PiperOrigin-RevId: 159039540
---
 .../core/grappler/costs/virtual_scheduler.cc  |  32 ++++-
 .../core/grappler/costs/virtual_scheduler.h   |   5 +
 .../grappler/costs/virtual_scheduler_test.cc  | 130 +++++++++++++++++-
 3 files changed, 159 insertions(+), 8 deletions(-)

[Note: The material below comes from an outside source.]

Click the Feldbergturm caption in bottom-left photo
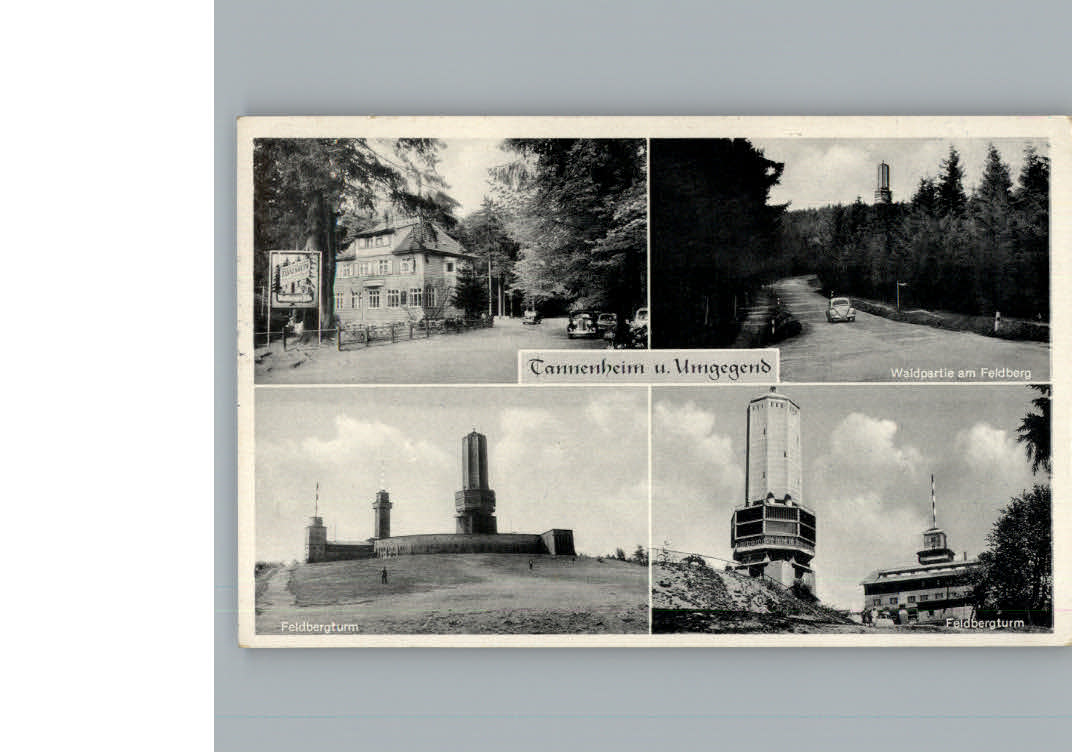 (x=319, y=627)
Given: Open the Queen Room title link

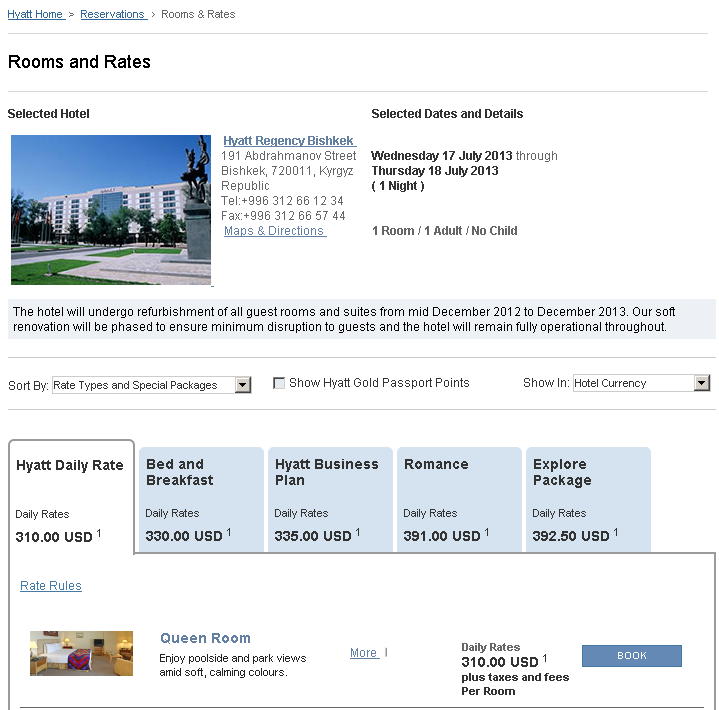Looking at the screenshot, I should pyautogui.click(x=205, y=638).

diff --git a/tensorflow/core/grappler/costs/virtual_scheduler.cc b/tensorflow/core/grappler/costs/virtual_scheduler.cc
index c68d4e31c46..e5073d63017 100644
--- a/tensorflow/core/grappler/costs/virtual_scheduler.cc
+++ b/tensorflow/core/grappler/costs/virtual_scheduler.cc
@@ -244,8 +244,8 @@ string VirtualScheduler::DeviceName(const NodeDef* node) const {
 string VirtualScheduler::ChannelDeviceName(const NodeDef* from,
                                            const NodeDef* to) const {
   CHECK(!initialized_) << "ChannelDeviceName is called after Init().";
-
-  return kChannelDevice + ": " + DeviceName(from) + " to " + DeviceName(to);
+  return kChannelDevice + ": from " + DeviceName(from) + " to " +
+         DeviceName(to);
 }
 
 std::pair<const NodeDef*, const NodeDef*> VirtualScheduler::CreateSendRecv(
@@ -318,8 +318,8 @@ NodeInfo VirtualScheduler::GetCurrNodeInfo() const {
   }
 
   // Construct NodeInfo.
-  const auto& node_state = node_map_.at(node);
   NodeInfo node_info;
+  const auto& node_state = node_map_.at(node);
   node_info.name = node->name();
   node_info.device_name = node_state.device_name;
   auto& op_info = node_info.op_info;
@@ -577,6 +577,7 @@ Costs VirtualScheduler::Summary() const {
             << " GB, at the end: " << state.memory_usage << " B";
 
     VLOG(1) << "Per-op execution time (and memory usage at peak memory usage):";
+
     // Profile non-persistent op memory usage.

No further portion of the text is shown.